Couldn’t quite understand Greg’s bizzare angle, but this is a fairly easy assumption to make, especially when you consider the BILLIONS already spent by mobile network operators on acquiring 5G spectrum in Government auctions around the world.
Primarily 5G will be driven by Mobile Network Operators and 5G device manufacturers, NOT infrastructure equipment vendors.
Here in the UK, BT owned EE will be launching it’s 5G service this week, followed by Vodafone just over a month later https://5g.co.uk/news/ee-5g-launch-plans-roadmap/4900/
Several mistakes in your logic here.
1. Buying spectrum is roughly equivalent to buying land when planning to build a factory. Its not an optional spend, its required to be in the market.
2. Owning spectrum is an asset and can be resold if needed. Its not a sunk cost.
3. As I pointed out, there is a lot of stunt marketing on 5G. In reality, SP/Mobile spending is down by 15-30% over the last 2 years (depending on source). Cisco and Juniper are seeing their SP markets shrink at ~10% per every quarter for the last four quarters.
4. Many carriers have a few towers with 5G. For example, you can use 5G in one place in Chicago, USA. Source: https://twitter.com/GLKCreative/status/1129002038703120385. This is NOT a massive rollout but a first pilot.
There is substantial evidence from many sources that 5G will be take many years to arrive. Your view would be counter to the vast majority of well informed individuals.
Poor analogy I’m afraid!
When building a factory location can be paramount, it’s success is determined by how quickly it can be operationalised for optimal output, the land on which it sits becomes somewhat immaterial at this point and is a sunk cost.
In the whole history of the telecoms industry, I’ve never known a new major service to be rolled out universally from day one, that’s because it’s never made financial sense, hence the roll-out of 5G is following the exact same pattern as 4G, 3G and 2G before it, major cities first everyone else after, if they’re lucky!
I’m not a US citizen, so I really couldn’t comment on how US mobile operator’s plan to phase in publicly available 5G service, what I do know is that it’s here in the UK as of today https://ee.co.uk/ , as part of a phased roll-out across the country.

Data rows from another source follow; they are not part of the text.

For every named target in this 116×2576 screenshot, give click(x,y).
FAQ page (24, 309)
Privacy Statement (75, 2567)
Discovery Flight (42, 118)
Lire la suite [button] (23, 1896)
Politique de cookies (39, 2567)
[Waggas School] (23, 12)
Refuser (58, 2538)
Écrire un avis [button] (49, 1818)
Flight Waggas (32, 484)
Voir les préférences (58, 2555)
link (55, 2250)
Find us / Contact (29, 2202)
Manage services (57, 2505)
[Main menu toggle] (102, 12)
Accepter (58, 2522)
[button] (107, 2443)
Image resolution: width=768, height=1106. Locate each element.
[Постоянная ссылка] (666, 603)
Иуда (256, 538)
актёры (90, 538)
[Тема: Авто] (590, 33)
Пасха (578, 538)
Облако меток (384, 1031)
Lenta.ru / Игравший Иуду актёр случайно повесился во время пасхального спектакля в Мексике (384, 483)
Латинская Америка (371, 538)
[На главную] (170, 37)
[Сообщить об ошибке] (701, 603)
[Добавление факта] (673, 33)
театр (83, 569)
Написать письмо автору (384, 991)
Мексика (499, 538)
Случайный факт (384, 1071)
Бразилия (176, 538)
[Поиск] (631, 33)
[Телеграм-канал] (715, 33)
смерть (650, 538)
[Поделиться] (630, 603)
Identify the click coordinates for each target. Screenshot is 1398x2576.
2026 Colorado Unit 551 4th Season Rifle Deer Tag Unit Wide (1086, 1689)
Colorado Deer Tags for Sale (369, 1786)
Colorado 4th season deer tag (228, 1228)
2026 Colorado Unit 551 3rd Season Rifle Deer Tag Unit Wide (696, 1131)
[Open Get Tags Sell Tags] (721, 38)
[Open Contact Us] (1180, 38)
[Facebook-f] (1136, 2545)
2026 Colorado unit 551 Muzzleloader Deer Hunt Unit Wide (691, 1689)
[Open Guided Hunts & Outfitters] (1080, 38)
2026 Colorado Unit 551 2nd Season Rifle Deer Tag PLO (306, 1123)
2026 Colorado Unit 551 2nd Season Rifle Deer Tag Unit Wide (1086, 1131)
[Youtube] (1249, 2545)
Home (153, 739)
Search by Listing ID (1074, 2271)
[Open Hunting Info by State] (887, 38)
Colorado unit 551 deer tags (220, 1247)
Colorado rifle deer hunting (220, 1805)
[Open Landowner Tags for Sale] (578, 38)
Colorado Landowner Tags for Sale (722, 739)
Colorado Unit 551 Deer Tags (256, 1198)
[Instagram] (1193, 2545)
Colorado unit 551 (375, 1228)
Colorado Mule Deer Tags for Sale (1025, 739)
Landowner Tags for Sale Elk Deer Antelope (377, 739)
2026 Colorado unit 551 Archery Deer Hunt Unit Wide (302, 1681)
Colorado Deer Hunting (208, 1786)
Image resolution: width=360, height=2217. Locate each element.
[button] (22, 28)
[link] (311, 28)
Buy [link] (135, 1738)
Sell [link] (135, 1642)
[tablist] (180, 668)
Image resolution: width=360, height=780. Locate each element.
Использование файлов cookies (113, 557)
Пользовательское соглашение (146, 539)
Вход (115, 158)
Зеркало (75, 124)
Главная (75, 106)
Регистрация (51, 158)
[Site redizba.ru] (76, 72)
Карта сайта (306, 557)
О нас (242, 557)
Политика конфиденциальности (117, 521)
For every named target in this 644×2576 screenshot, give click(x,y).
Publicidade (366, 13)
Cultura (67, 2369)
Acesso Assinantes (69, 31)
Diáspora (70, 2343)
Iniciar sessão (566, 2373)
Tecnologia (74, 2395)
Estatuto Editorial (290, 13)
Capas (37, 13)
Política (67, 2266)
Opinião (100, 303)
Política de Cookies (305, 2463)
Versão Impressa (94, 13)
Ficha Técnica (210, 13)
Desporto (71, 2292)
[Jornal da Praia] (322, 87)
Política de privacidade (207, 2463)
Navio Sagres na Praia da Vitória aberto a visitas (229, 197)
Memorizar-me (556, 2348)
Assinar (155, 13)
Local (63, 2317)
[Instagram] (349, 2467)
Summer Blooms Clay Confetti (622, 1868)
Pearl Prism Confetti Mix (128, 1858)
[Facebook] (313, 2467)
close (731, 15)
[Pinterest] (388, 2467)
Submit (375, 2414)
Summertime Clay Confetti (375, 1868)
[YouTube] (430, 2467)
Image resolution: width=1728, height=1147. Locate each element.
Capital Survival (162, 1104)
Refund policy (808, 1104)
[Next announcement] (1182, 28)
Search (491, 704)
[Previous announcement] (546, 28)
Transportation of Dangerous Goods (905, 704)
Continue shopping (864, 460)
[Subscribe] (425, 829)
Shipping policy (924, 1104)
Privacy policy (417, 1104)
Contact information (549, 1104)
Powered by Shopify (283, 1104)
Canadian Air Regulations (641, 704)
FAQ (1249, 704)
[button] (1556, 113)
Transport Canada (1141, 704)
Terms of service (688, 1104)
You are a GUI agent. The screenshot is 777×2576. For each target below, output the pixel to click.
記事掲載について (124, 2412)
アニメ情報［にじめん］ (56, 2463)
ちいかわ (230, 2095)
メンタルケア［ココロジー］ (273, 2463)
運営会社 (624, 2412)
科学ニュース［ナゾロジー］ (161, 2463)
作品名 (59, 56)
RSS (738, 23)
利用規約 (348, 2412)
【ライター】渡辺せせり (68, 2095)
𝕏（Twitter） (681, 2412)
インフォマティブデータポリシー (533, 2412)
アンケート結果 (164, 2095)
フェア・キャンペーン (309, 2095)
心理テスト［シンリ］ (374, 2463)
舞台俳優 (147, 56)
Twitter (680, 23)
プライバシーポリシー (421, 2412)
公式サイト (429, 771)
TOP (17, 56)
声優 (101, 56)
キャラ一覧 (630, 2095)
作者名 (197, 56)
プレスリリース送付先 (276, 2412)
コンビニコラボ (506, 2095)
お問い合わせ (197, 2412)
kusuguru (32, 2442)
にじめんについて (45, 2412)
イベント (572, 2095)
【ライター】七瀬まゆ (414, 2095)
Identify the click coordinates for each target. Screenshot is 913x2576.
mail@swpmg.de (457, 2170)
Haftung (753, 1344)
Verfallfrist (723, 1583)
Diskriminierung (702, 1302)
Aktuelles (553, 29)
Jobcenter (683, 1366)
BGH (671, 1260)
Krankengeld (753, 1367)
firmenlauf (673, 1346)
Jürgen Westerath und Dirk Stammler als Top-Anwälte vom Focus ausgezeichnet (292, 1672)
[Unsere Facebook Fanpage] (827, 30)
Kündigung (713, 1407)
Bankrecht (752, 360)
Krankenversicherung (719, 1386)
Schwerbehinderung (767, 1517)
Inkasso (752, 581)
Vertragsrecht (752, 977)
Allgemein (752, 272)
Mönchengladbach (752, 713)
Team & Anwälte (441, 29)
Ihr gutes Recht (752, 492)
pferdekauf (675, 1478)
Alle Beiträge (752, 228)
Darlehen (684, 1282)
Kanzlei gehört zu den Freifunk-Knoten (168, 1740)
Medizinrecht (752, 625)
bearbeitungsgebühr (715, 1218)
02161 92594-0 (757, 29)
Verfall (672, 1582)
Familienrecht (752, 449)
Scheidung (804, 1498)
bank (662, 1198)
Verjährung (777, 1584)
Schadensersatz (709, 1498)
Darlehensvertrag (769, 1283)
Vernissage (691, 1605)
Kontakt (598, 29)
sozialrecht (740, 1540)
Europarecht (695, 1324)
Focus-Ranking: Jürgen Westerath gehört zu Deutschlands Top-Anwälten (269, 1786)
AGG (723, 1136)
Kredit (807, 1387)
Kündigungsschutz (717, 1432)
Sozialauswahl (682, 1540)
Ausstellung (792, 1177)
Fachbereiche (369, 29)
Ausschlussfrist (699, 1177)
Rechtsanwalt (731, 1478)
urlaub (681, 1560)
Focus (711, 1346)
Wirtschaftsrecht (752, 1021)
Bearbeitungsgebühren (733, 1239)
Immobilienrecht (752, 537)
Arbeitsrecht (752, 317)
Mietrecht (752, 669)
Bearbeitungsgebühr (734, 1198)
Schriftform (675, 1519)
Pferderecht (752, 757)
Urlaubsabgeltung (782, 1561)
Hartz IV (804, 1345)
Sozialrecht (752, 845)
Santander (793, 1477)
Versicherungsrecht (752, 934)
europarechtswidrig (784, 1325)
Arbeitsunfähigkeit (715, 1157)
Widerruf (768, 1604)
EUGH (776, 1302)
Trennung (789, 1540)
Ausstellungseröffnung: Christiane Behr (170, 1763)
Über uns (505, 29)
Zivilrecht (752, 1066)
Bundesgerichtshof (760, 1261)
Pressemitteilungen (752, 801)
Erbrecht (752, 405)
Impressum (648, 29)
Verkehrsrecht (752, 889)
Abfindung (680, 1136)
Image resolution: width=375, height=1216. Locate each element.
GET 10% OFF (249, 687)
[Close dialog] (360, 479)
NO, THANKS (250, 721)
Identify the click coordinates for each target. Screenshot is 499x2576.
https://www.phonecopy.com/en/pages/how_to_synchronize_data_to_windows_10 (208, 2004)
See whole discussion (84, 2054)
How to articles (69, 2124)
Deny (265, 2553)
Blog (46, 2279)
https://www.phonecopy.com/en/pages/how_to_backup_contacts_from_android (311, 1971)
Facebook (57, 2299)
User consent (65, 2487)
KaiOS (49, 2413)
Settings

Given that the UK’s first 4G service was only launched in 11 cities and nearly a decade on, no UK mobile operator has more than 90% coverage, the assumption that 5G may take longer to roll-out given the shorter distances required between cell towers, would be one of common sense, meaning that wouldn’t erect your 5G towers in some rural part of the country in a village of six inhabitants.
I’m not sure how so-called ‘stunt marketing’ can change this particular industry dynamic. Neither Cisco or Juniper are Mobile Network Operator’s they’re merely two of an increasingly growing number of competent infrastructure equipment providers, to SP/telecoms industry.
This brings up the old adage “Technology doesn’t sell technology, economics does!